Reasons Men Should Do Kegels (Including Better Sex for Both of You)

He works out the rest of his body—so why not his penis?

When women visit the OB-GYN because of urinary problems or a sexual issue relating to arousal or orgasm, their healthcare provider might advise them to start a regimen of kegel exercises—exercises can help make the pelvic floor muscles under the uterus, bladder, and bowel stronger. These moves strengthen the pelvic floor muscles, which can lose tone due to age or pregnancy. Stronger pelvic floor muscles lead to better bladder control and more sensation during sex.

But it isn't just women who can benefit from doing kegels; men can gain advantages as well. "Both men and women have these muscles," said James Dupree, MD, an assistant professor of urology at Michigan Medicine. "A kegel exercise is the name given to any exercise strengthening the pelvic floor muscles. For guys, those are the muscles supporting organs like the penis, prostate, and rectum."

Curious as to how kegel exercises can benefit men, how they can do kegel exercises, and how they could have an impact on your sex life? Here's what you need to know.

Help Him Stay Harder During Sex

Kegel exercises strengthen the shelf of muscle supporting the penis. Stronger muscles in this area can mean improved blood flow when men get an erection—similar to the way working out any muscle gives circulation to nearby organs a boost. The result: stronger erections. While it's normal for a guy to occasionally experience erection issues, if he has regular trouble getting and staying hard, it can have an impact on your sex life, said Dr. Dupree.

Prevent Premature Ejaculation

These small-but-powerful moves can also give men more control over ejaculation, helping the pelvic floor muscles lengthen and contract appropriately. That helps him last longer in the bedroom. Dr. Dupree pointed to a small 2014 study published in Therapeutic Advances in Urology, which showed that pelvic floor strengthening helped 82% of study participants (age 19 to 46) improve their premature ejaculation issues.
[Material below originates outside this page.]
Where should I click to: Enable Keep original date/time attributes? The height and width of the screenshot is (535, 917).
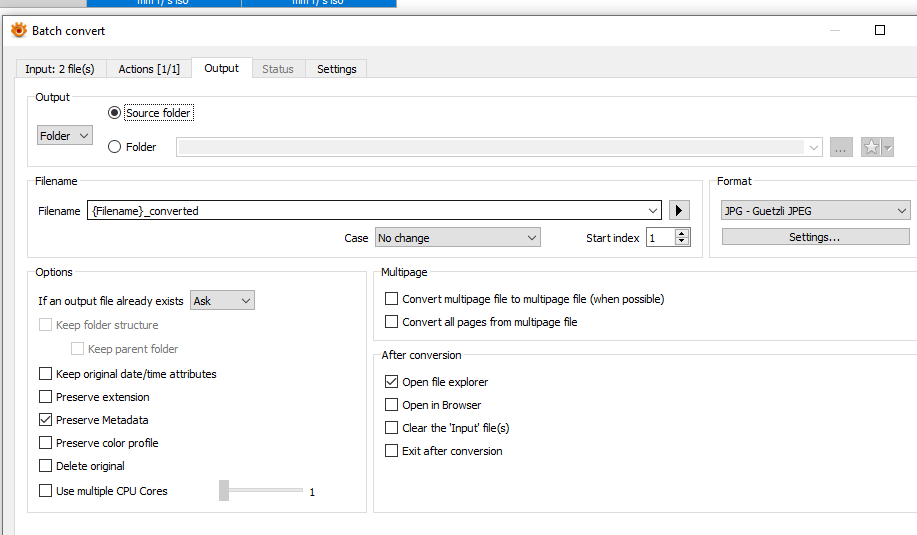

Boost Bladder and Bowel Control

Kegel exercises can also help improve bowel control (jokes aside, it's not the kind of leakage anyone wants to deal with). They can also make it less likely people will experience stress incontinence, or accidentally dribble a little urine while pumping iron at the gym or on a run, for example. Strengthening those muscles is especially useful if, for instance, someone "laughs, sneezes or lifts a heavy box" and leaks a little pee in the process, said Dr. Dupree.

How Can Men Do Kegels?

Pretty much the same way women do them. The first step is to find those pelvic floor muscles. "When a man is standing to urinate, those are the muscles he'd use to abruptly stop mid-stream," said Dr. Dupree. "On a separate note, you can think of tightening the muscles you'd use to hold in gas."
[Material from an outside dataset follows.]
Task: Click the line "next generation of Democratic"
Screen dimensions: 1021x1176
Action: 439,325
Once the right muscle group has been identified, Dr. Dupree advised to "hold for three seconds, relax for three seconds." Do this 10 times in a row, twice a day. "You can do them anywhere, really," said Dr. Dupree. "Sitting at a desk, in the bathroom. It should only take a few minutes."

A Word of Caution

Prior to your partner embarking on a kegel exercise routine, said Dr. Dupree, they should first talk to their healthcare provider about any potential underlying medical problems that might be behind their symptoms. For instance, it's normal to drip a tiny bit of pee after emptying the bladder, but it's not normal to be leaking urine between trips to the restroom. "For urinary issues, we'd want to check for UTIs or neurologic problems," said Dr. Dupree.

If you're dealing with problems in the bedroom, your partner should also bring that up with their physician before jumping right into kegels. "For erectile dysfunction or premature ejaculation, it's an issue that can be an early sign of what could eventually become heart disease, so we'd want to check out things like cholesterol," said Dr. Dupree.